Start of Block

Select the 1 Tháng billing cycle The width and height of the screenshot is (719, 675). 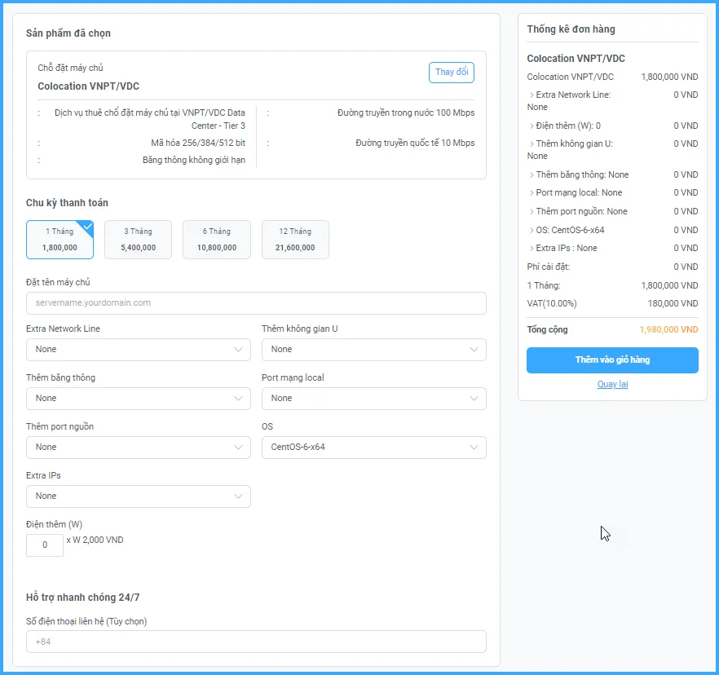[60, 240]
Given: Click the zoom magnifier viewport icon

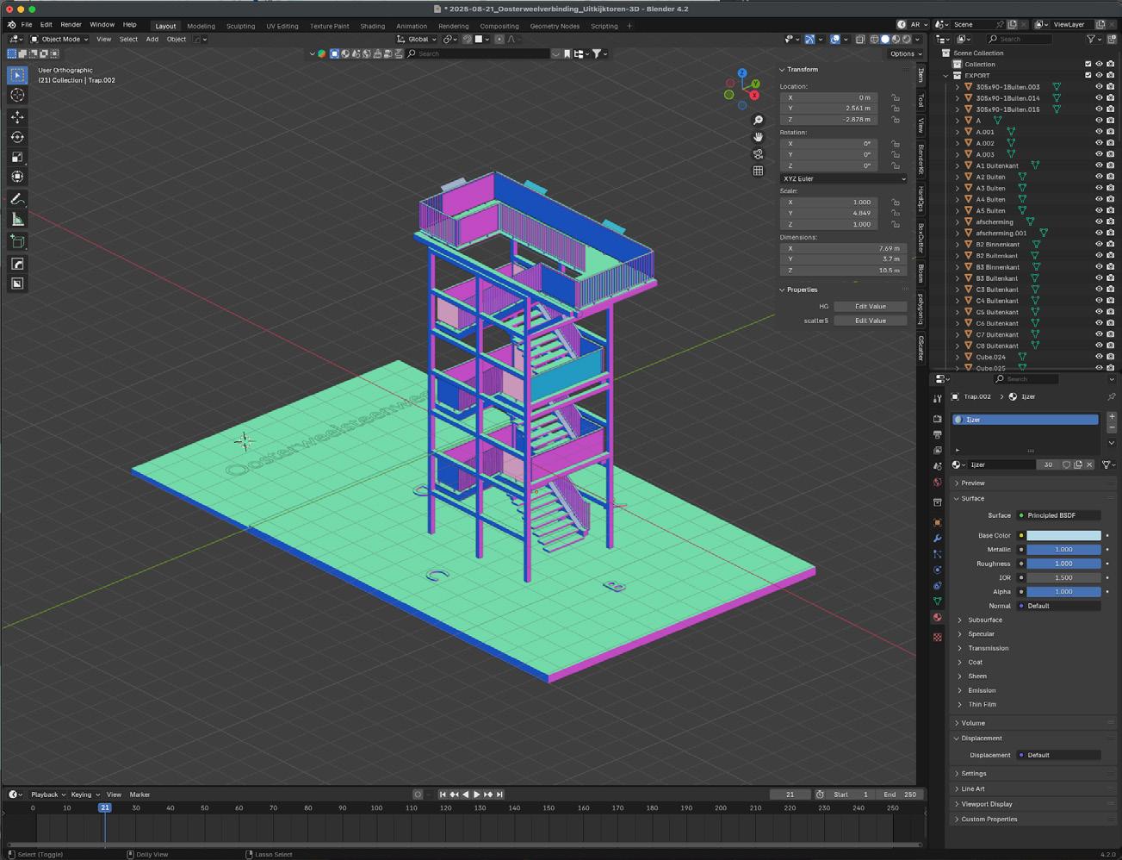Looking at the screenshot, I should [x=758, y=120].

End of Block
Start of Block

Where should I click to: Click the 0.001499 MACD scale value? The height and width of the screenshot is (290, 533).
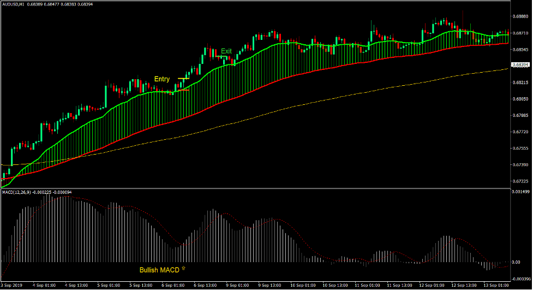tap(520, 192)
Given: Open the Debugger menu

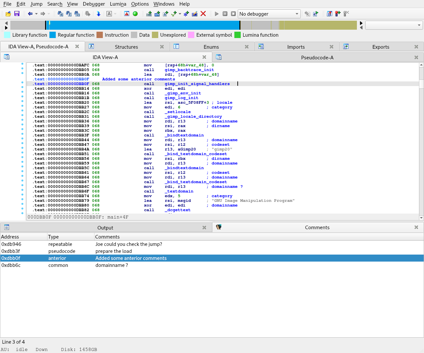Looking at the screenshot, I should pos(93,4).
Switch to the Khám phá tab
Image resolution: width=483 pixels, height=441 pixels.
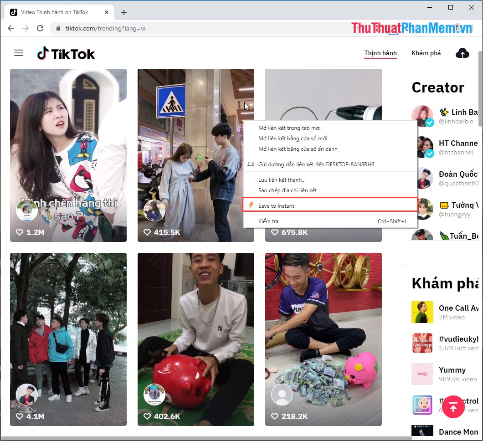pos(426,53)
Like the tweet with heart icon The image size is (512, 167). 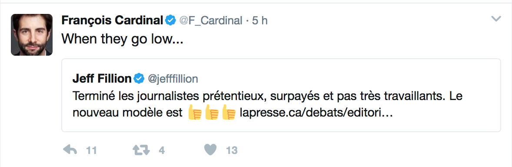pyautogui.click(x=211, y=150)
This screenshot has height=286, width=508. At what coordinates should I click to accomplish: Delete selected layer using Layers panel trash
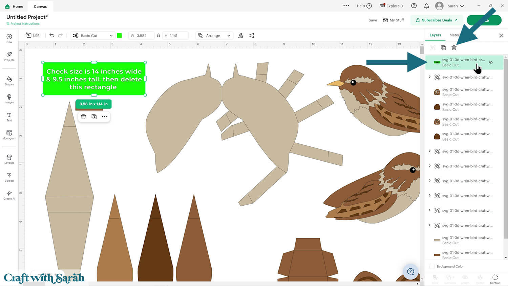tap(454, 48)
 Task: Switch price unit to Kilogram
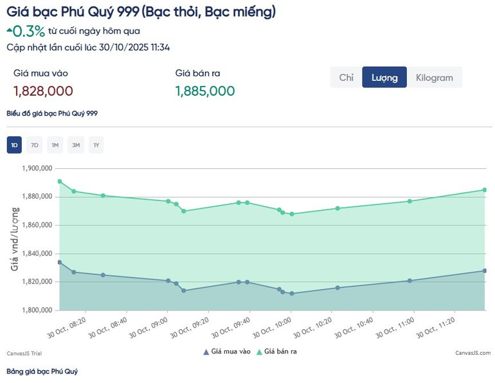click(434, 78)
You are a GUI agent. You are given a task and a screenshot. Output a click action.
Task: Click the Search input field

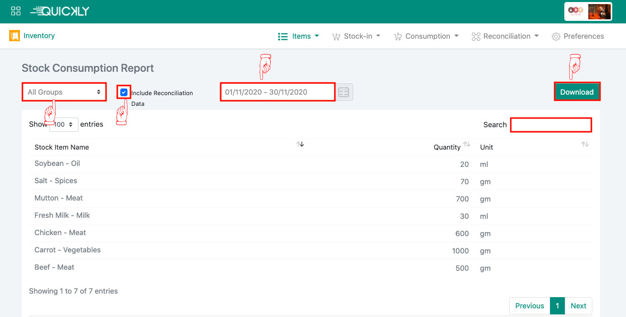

End of Block

Exercise ▸ Within the listing above, copy exactly the lines that start at the one with "This screenshot has" and continue through the one with "Task: Click the Search input field". Omit pictures.

Answer area ▸
This screenshot has height=286, width=508. At what coordinates should I click to accomplish: Delete selected layer using Layers panel trash
tap(454, 48)
 Task: Switch price unit to Kilogram
click(434, 78)
You are a GUI agent. You are given a task and a screenshot. Output a click action.
Task: Click the Search input field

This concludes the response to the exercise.